● **Task statement**: Rewrite the data from the line containing "Task: Open citation [3] reference link" through the end, swapping "citation" for "footnote" and leaving everything else untouched.

● **Stored rows**:

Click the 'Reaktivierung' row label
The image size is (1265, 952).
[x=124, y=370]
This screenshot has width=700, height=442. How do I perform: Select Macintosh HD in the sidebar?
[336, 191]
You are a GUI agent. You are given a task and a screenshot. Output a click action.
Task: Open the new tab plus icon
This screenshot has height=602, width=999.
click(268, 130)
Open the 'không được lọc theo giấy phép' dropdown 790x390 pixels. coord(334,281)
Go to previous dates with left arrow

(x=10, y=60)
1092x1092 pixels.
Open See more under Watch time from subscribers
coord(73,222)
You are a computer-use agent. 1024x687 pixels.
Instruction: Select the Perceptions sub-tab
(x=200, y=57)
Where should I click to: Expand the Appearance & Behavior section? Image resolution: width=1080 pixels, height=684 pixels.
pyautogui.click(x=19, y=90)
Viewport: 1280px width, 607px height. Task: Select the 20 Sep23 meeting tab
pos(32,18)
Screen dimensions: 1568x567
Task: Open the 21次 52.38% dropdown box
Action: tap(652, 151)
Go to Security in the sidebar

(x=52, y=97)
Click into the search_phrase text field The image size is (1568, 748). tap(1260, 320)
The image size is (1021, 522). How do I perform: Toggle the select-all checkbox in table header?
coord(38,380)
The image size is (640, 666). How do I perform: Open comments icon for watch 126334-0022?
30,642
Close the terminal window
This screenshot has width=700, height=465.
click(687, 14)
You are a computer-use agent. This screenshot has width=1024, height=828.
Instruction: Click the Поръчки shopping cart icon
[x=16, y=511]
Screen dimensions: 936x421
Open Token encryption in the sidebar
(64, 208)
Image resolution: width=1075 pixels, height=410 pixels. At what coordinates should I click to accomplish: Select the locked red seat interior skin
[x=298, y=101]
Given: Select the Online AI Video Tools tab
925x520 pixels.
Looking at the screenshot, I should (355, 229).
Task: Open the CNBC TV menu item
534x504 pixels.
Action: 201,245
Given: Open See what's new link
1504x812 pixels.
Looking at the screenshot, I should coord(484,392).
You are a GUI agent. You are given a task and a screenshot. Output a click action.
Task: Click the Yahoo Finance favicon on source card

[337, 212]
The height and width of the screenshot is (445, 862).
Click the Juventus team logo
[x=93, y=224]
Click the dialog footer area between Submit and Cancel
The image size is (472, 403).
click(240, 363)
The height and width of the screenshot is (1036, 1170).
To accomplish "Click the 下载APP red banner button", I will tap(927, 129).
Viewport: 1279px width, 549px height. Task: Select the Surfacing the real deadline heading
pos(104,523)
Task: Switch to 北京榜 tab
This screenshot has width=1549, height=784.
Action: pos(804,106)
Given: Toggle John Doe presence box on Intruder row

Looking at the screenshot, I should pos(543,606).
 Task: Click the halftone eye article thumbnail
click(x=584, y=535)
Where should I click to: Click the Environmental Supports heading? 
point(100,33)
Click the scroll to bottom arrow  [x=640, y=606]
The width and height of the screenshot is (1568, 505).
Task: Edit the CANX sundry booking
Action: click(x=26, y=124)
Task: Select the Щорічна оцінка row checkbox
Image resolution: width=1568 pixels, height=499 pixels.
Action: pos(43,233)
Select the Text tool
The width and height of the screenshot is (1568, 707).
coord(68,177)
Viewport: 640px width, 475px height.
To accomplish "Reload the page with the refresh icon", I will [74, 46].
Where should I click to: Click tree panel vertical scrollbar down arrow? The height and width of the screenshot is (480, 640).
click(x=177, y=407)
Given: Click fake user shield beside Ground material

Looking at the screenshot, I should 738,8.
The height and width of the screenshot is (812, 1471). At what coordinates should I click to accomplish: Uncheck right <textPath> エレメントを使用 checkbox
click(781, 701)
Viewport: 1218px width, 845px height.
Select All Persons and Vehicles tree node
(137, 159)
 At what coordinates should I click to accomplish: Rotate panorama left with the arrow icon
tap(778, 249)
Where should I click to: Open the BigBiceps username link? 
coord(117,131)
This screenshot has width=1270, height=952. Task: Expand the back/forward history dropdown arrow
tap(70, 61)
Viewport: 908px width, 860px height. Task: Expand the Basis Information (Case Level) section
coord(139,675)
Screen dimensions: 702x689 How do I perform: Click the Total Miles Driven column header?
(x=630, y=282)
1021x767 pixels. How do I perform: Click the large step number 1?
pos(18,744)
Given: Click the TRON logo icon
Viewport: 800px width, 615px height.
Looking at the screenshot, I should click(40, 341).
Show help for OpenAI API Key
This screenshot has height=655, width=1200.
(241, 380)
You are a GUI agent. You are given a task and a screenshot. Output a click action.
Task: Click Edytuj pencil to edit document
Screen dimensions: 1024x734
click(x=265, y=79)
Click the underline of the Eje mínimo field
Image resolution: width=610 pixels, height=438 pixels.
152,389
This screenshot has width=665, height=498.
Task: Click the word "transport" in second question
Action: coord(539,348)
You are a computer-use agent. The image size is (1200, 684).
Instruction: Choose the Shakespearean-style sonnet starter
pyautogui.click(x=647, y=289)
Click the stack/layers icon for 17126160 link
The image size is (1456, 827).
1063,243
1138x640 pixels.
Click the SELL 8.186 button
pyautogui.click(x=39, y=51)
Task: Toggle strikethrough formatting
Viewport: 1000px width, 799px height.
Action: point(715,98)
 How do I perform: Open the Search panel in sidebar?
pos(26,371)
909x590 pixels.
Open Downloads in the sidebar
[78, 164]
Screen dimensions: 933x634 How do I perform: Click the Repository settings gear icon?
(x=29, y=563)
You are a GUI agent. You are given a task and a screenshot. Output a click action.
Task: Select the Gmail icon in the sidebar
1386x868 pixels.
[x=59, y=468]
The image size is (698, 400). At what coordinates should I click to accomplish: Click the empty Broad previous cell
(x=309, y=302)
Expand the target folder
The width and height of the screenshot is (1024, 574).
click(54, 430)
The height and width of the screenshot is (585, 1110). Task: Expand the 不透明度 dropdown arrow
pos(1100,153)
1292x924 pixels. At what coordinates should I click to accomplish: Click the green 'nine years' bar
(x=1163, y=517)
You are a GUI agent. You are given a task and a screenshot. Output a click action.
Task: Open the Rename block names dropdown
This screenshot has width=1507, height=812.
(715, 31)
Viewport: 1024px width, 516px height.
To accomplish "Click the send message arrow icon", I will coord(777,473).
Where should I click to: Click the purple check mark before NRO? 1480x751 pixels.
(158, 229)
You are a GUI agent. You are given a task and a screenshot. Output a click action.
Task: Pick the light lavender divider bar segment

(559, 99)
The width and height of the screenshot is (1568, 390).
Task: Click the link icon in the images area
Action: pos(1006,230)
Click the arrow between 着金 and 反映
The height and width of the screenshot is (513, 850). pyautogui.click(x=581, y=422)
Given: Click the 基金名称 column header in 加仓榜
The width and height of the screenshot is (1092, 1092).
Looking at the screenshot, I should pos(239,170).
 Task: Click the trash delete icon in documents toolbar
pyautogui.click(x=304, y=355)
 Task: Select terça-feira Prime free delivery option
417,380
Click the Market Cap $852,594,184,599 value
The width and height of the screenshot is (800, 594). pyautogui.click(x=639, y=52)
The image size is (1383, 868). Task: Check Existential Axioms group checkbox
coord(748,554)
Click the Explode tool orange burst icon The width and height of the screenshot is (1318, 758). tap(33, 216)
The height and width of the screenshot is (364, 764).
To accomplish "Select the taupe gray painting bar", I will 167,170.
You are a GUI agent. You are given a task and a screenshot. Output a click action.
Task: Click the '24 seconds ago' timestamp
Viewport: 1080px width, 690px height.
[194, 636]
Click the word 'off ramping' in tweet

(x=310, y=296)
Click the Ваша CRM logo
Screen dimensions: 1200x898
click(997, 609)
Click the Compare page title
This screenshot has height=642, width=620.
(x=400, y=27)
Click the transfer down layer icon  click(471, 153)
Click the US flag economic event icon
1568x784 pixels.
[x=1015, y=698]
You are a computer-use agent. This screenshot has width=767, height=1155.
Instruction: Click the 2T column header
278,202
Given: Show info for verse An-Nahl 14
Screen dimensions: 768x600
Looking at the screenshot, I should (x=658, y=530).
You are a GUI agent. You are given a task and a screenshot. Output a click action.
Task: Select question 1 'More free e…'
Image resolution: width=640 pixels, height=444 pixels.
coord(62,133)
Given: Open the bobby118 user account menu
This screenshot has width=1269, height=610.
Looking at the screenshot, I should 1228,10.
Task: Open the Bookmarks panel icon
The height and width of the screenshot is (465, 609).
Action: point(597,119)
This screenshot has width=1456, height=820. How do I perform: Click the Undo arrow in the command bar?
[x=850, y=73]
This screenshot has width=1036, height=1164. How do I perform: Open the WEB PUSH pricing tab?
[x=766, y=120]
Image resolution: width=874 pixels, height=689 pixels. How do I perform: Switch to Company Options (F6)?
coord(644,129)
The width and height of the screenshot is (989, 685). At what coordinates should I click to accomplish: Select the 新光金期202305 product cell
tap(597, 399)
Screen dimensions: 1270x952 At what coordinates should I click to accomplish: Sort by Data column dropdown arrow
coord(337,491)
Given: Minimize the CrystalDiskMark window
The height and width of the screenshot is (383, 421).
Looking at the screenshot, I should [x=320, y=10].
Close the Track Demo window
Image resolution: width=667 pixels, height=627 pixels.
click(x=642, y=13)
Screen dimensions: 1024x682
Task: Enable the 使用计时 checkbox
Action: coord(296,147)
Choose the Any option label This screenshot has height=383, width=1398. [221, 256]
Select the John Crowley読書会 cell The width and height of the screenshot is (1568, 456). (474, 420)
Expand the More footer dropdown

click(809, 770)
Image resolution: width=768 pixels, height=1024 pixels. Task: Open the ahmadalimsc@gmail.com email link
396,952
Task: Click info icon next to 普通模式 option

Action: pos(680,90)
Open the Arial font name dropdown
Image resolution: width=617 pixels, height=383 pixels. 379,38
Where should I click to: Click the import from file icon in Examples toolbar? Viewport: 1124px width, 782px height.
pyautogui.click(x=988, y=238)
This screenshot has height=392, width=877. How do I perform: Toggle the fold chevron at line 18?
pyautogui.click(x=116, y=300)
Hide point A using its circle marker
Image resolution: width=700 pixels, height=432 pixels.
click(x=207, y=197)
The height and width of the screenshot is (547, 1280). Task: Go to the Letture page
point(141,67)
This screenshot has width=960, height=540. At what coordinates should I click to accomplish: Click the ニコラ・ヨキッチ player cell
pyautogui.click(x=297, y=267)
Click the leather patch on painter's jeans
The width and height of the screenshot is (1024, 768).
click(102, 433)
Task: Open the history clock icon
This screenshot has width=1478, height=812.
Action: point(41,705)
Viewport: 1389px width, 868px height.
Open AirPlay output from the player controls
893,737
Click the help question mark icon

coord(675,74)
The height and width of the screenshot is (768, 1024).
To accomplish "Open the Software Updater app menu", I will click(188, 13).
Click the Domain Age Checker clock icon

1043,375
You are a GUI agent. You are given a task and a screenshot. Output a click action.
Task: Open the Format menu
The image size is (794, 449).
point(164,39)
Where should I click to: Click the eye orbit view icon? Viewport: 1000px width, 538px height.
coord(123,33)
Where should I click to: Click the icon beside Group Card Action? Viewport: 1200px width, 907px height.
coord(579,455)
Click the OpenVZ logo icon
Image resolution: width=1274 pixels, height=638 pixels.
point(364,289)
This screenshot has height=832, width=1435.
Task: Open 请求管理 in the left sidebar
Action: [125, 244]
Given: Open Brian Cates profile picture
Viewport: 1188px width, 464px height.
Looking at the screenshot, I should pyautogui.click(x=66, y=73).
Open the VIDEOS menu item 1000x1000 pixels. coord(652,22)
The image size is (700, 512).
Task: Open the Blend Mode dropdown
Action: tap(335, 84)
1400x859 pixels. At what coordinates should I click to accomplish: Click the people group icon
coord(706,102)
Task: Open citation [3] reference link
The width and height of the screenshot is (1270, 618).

● **Problem solution**:
Task: Open footnote [3] reference link
The width and height of the screenshot is (1270, 618).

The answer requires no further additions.